EXCERPT =
[start]
In some cases, the concept of the artwork so heavily relies upon astronomical and other scientific data that the site becomes a true observation station — the most ambitious and astonishing project of this kind is Charles Ross's Star Axis, ongoing since 1971 (Chupinas Mesa, New Mexico, USA). The artist, who studied mathematics and physics before turning to art, chose a very special spot for his masterwork: "I realized that the powerful spirit of this land gave me a feeling of standing on the boundary between Earth and Sky. Here both elements have equal weight and you can see the curvature of the Earth as you look out to the ocean of light that plays across the plains" [27, p. 52]. This unusual "curved" horizon can be experienced as one enters the complex and gradually ascends the central stairway, or Star Tunnel, which is aligned with the Earth's rotation axis. Looking up in between the rounded buttresses one can see the perfect circle of the skies, and time-lapse photos taken from several levels capture star trajectories of varying diameters — they show the orbit of the Pole Star and how the Earth's distance to it changed across millennia. Charles Ross explains, "The point of this art is to bring star geometry down into physical form and human scale" [19]. As John Beardsley puts it, this project renders time "less anthropocentric, less automatic, as we see ourselves relative to the cycles of a far greater duration and permanence than our own" [4, p. 73].
3 This effect can be compared to Étienne-Louis Boullée's famous project of Sir Isaac Newton's cenotaph (1784), where openings in the colossal sphere were intended to recreate the picture of night sky with star constellations.
[end]
ENTRIES SHOWN =
[start]
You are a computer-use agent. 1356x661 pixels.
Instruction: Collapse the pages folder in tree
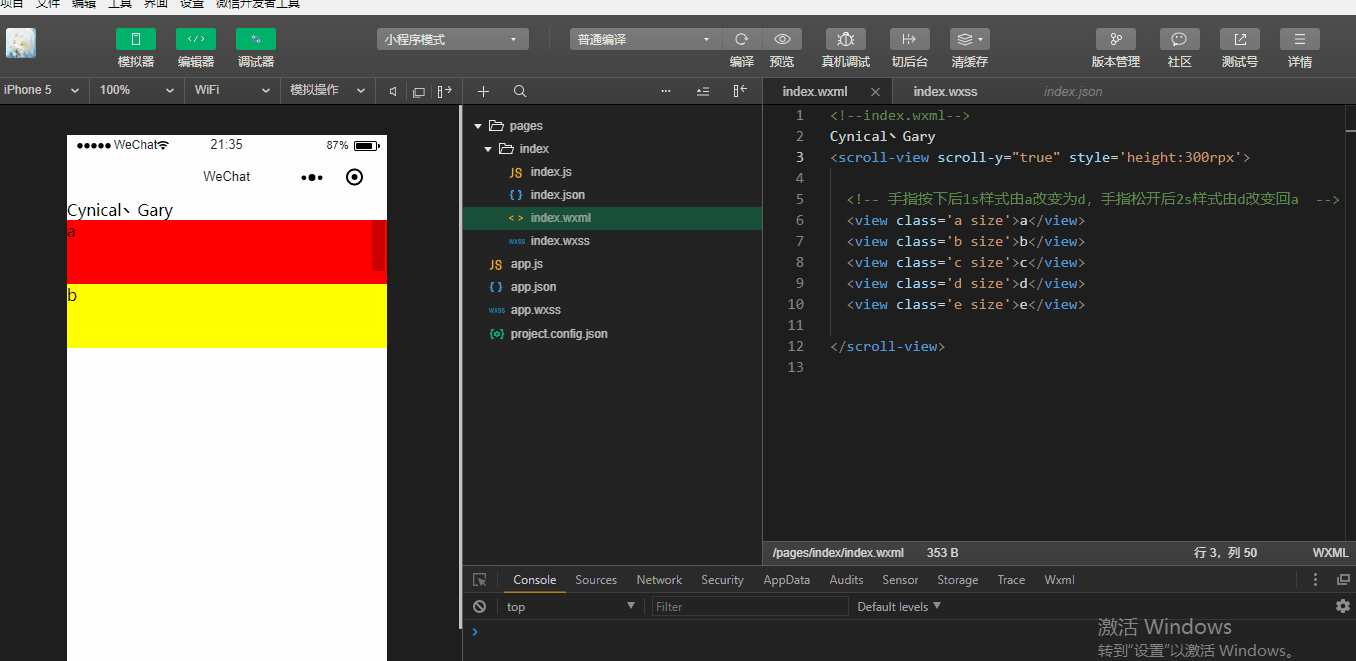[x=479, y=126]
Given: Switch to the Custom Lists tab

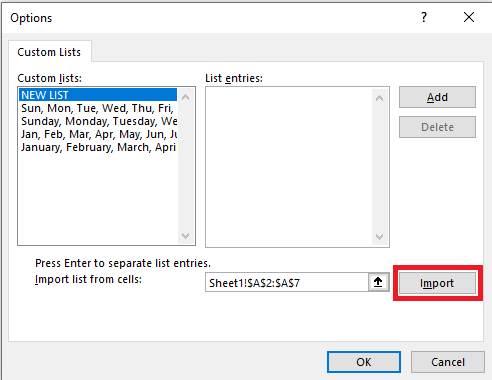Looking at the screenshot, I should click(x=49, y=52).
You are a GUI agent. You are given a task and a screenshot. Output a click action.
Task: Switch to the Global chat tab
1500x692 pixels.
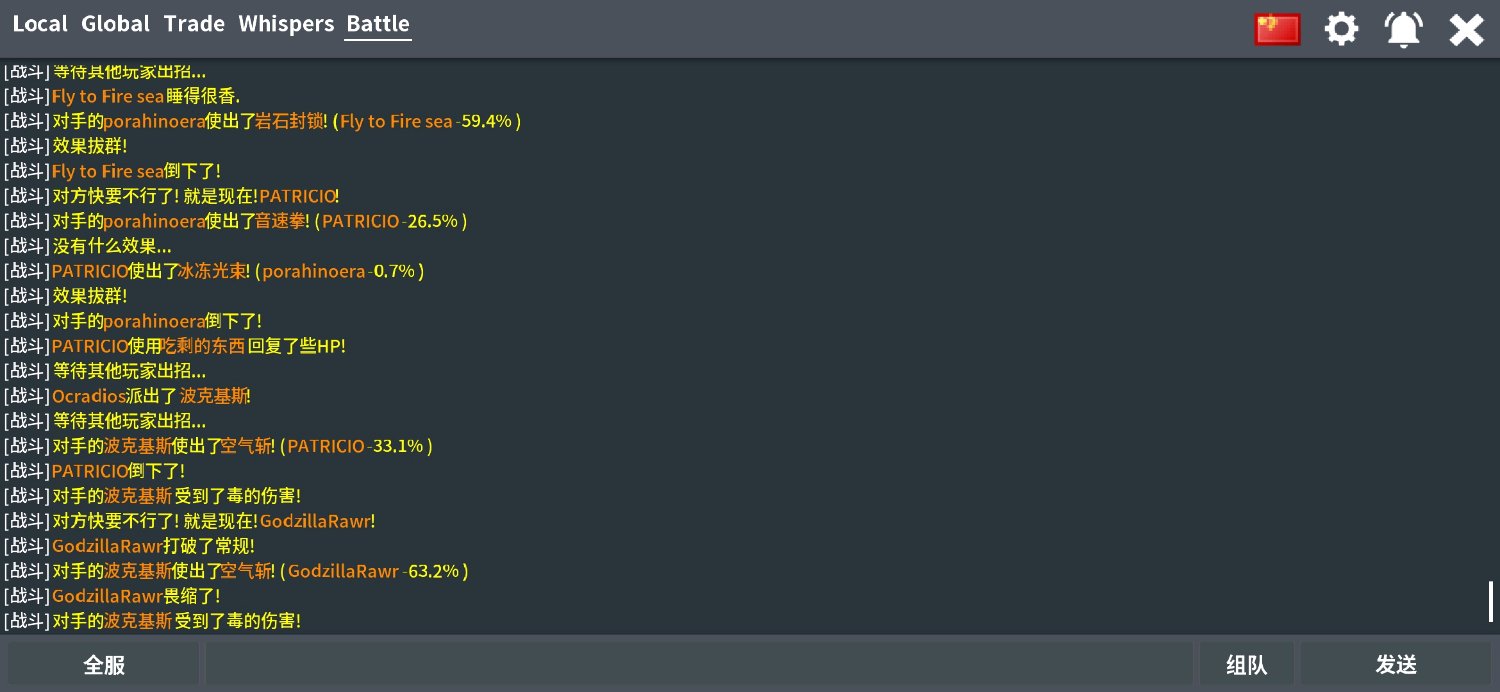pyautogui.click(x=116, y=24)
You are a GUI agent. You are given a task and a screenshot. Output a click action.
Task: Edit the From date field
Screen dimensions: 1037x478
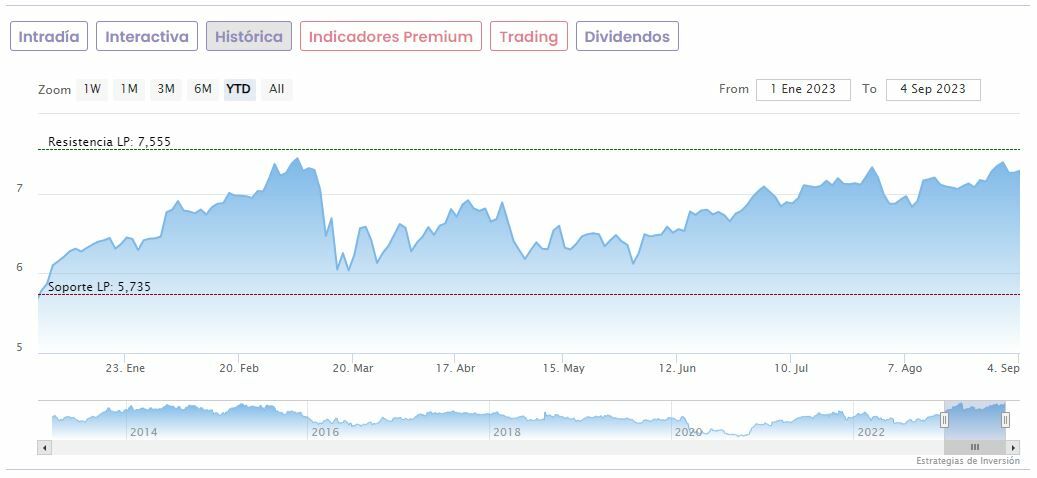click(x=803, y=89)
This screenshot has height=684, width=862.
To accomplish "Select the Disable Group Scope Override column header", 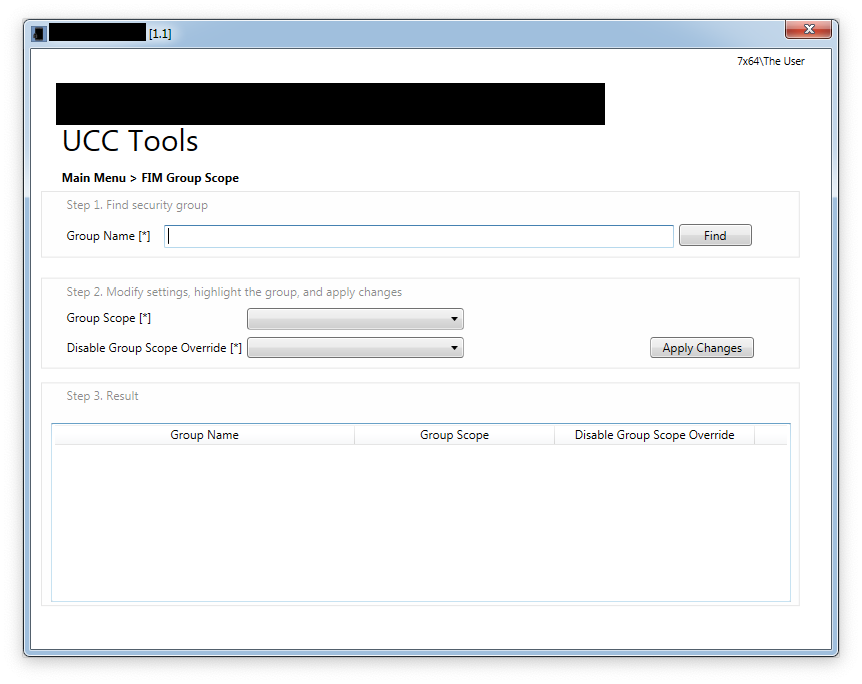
[end]
GOAL OF THE EXERCISE = Write out the Star Axis passage above word for word, between "3 This effect" and "with star constellations.", inclusive.

CORRECT ANSWER =
3 This effect can be compared to Étienne-Louis Boullée's famous project of Sir Isaac Newton's cenotaph (1784), where openings in the colossal sphere were intended to recreate the picture of night sky with star constellations.